The reason for these different rates of approval rates is unclear. It is possible that is simply easier to design effective drugs for rare diseases, many of which are genetic diseases with a single identifiable cause and a clear drug target......

It is also possible that the approval process itself gives greater allowances for drugs designed to treat rare diseases, even if this is not explicit. Under the FDA’s Safety and Innovation Act (FDASIA), the FDA is required to incorporate patient input into their review and decision-making process. The FDA may in practice be more likely to approve a drug with borderline conclusive effectiveness for a rare disease population, as these drug trials often face challenges in getting large numbers of study participants....."

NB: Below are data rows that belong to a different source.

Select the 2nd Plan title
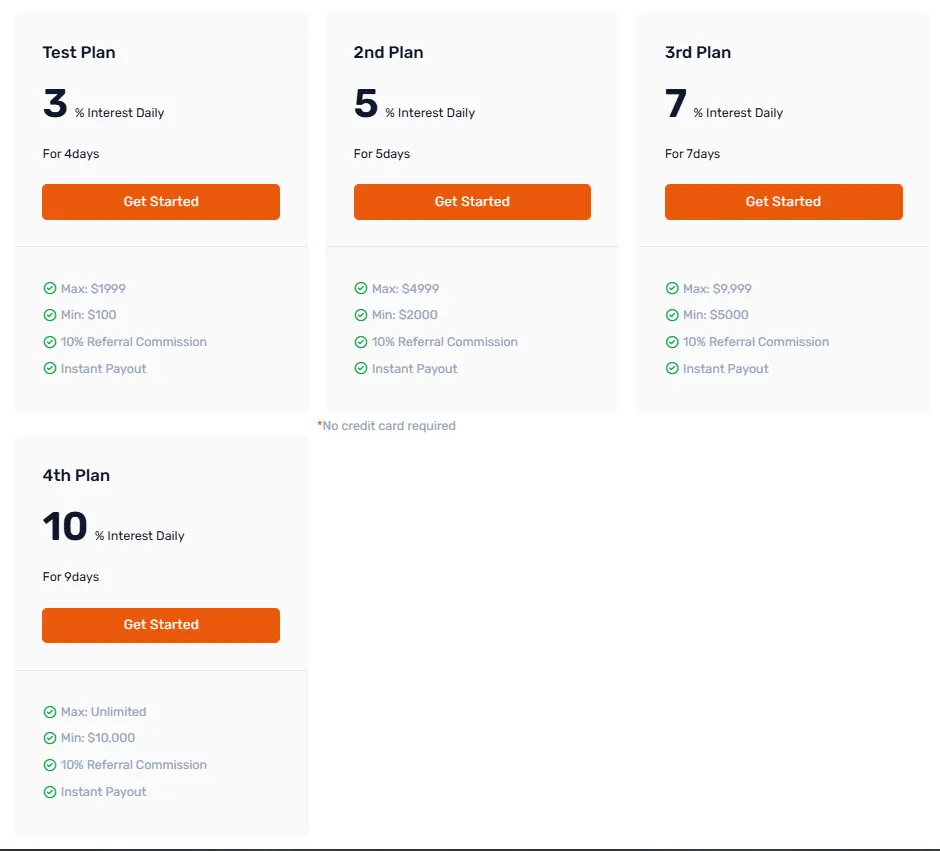 (388, 53)
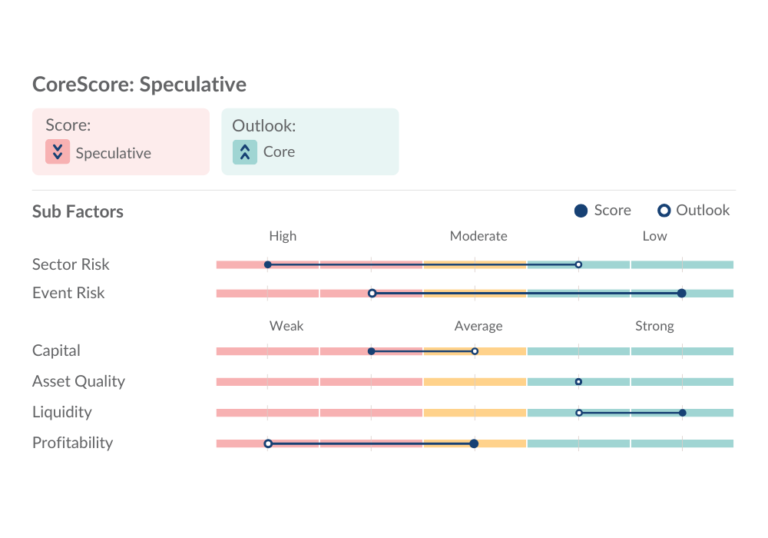Image resolution: width=768 pixels, height=538 pixels.
Task: Click the Sector Risk filled score marker
Action: tap(268, 265)
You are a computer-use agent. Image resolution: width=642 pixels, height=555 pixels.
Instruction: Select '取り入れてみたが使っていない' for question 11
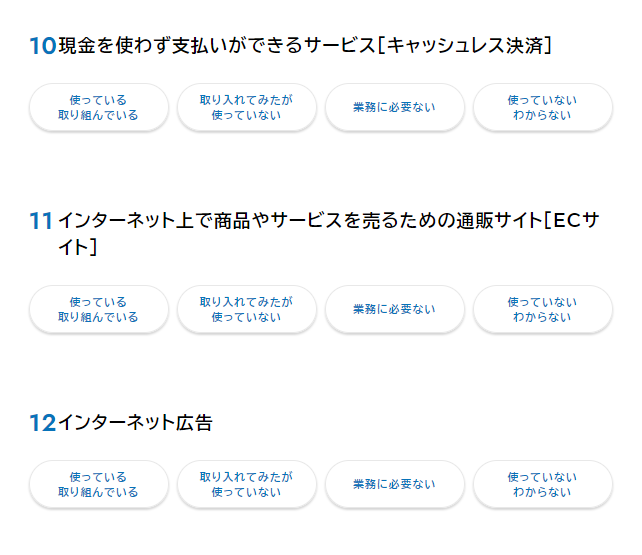(x=246, y=310)
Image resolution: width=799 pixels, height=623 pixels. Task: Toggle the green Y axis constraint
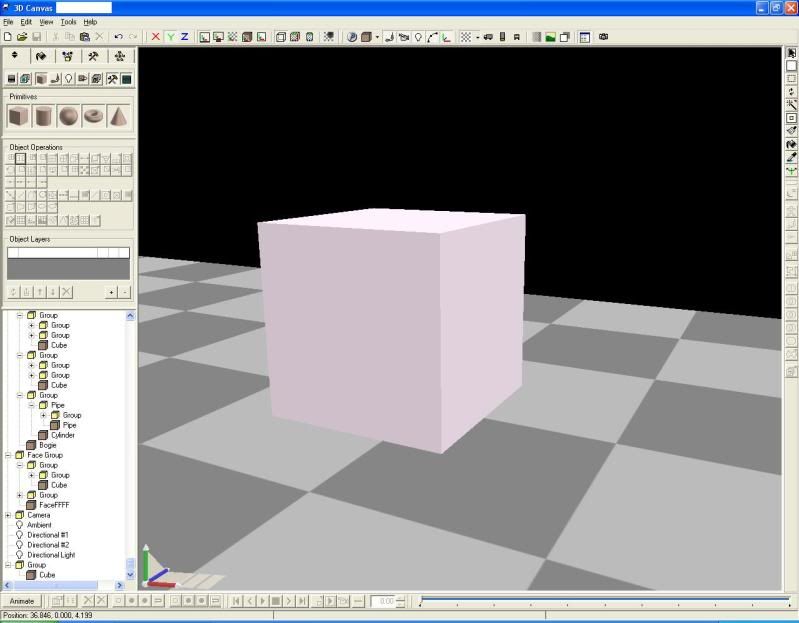(170, 37)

http://www.raredr.com/news/orphan-approval

Yesterday, I did not have time to listen to all that Dr. Gottlieb and Dr. Collins had to say in their testimony. However, I believe I heard them say that emphasis is on faster approval of drugs for rare diseases, Parkinson's, Huntington's, and Alzheimer’s diseases. Further, clinical trial recruitment is made more efficient. The FDA is advancing protocols to enable more coordinated ways the use the same trial structure to evaluate treatments in more than one subtype of a disease or type of patient. The latter approach is relevant when it comes to targeted drugs. These drugs may intervene on markets that are relevant across many disease subtypes. The FDA may want to evaluate these different targets simultaneously. This could give the FDA a better way to understand the comparative benefits of a drug across different settings. The real life patient experience is now taken into consideration when approving a drug, and the Cures Act is helpful in expediting drug approval, etc.

Therefore, I do not think you can rely on historical percentages in estimating approval of a drug and/or the time it may take to approve a drug such as the historical 5% approval rate for Alzheimer clinical trials. Even then, we have 3 clinical trials being designed, one of which has obtained Orphan Status, which I think is important as I discuss below.

I believe Dr. Gottlieb also said that once a drug is approved for one indication, the FDA considers the approval factors for that drug for additional indications that may benefit from the drug.

Neurological disorders were discussed in general, and Dr. Collins mentioned incentives for the development of the treatment of neurological disorders that show some promise.

Adaptive trials are now encouraged by the FDA, which save money on clinical trials (this is me talking here), and the additional incentives that may come along the way help companies continue with trials for rare diseases and for neurological diseases in general. Incentives may be provided by the government, and we also know that incentives are provided by foundations. Therefore, you cannot use historical information to accurately estimate the costs of these clinical trials. All of what I have said makes it more likely today that companies will be able to fund these types of clinical trials like Anavex is doing.

Importantly, if AVXL 2-73 is for a rare disease, you can bet that AVZL 2-73 will be prescribed off label by physicians for neurological diseases, such as Alzheimer’s that do not currently have effective treatment.

I am not knowledgeable about statics, but perhaps someone on this board is. I would like to have an estimate of the odds for approval of AVXL 2-73 for at least one neurological indication as well as an estimate of the probability of how long that approval (or denial of approval) may take. I like to try to look at objective factors and exclude subjective factors, including investor bias. Is there some sort of objective model that may be developed to consider factors like I have discussed above to come up with the probabilities for approval of AVXL for any neurological indication and to estimate the probability of how long the Orphan Drug approval process for AVXL 2-73 may take. Once this is determined (but only then) estimates may later be considered for potential revenues, and probability of profit as well as possibly estimates of share price.

I will end by saying, I understand that my investment is a gamble, but I do not know how the odds compare to a flip of the coin (but no investor ever made a great deal of money without taking risks).